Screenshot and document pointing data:

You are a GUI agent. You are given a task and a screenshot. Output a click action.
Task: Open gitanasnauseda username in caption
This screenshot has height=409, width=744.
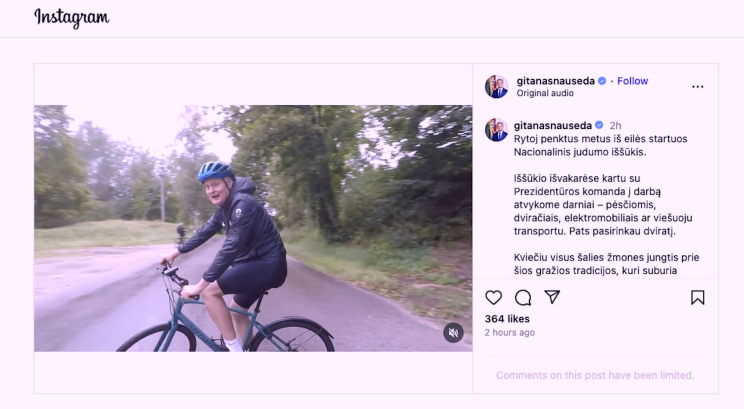tap(553, 125)
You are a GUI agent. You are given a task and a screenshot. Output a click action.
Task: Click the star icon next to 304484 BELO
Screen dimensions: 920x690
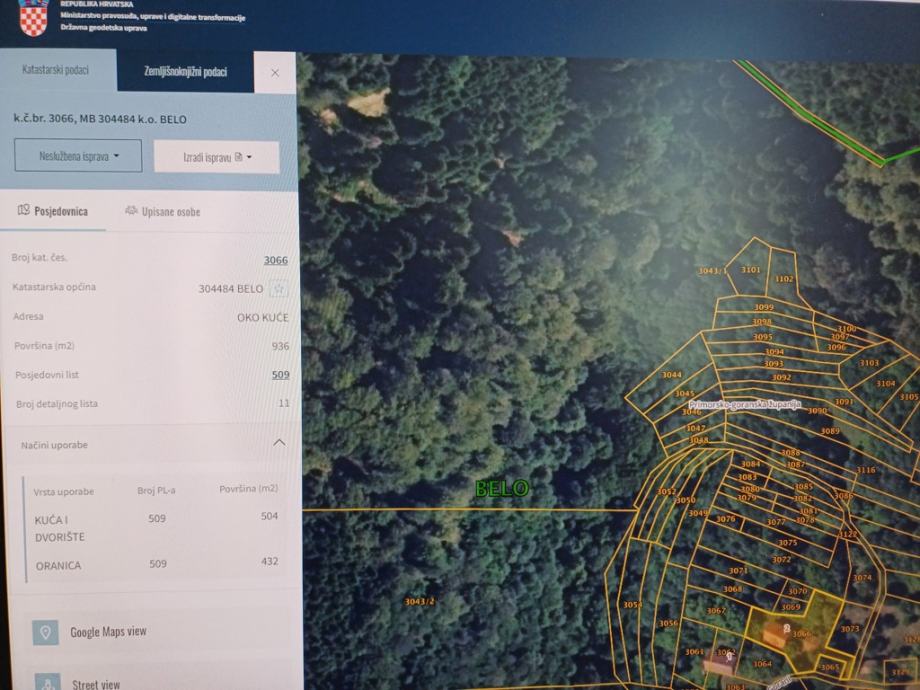279,289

REQUIRED TASK: Reproduce the listing above line for line, omitting the pictures from your answer.

SOLUTION FOR THIS TASK:
You are a GUI agent. You are given a task and a screenshot. Output a click action.
Task: Open gitanasnauseda username in caption
This screenshot has height=409, width=744.
tap(553, 125)
You are a GUI agent. You are given a task and a screenshot. Output a click action.
Task: Click the star icon next to 304484 BELO
Screen dimensions: 920x690
279,289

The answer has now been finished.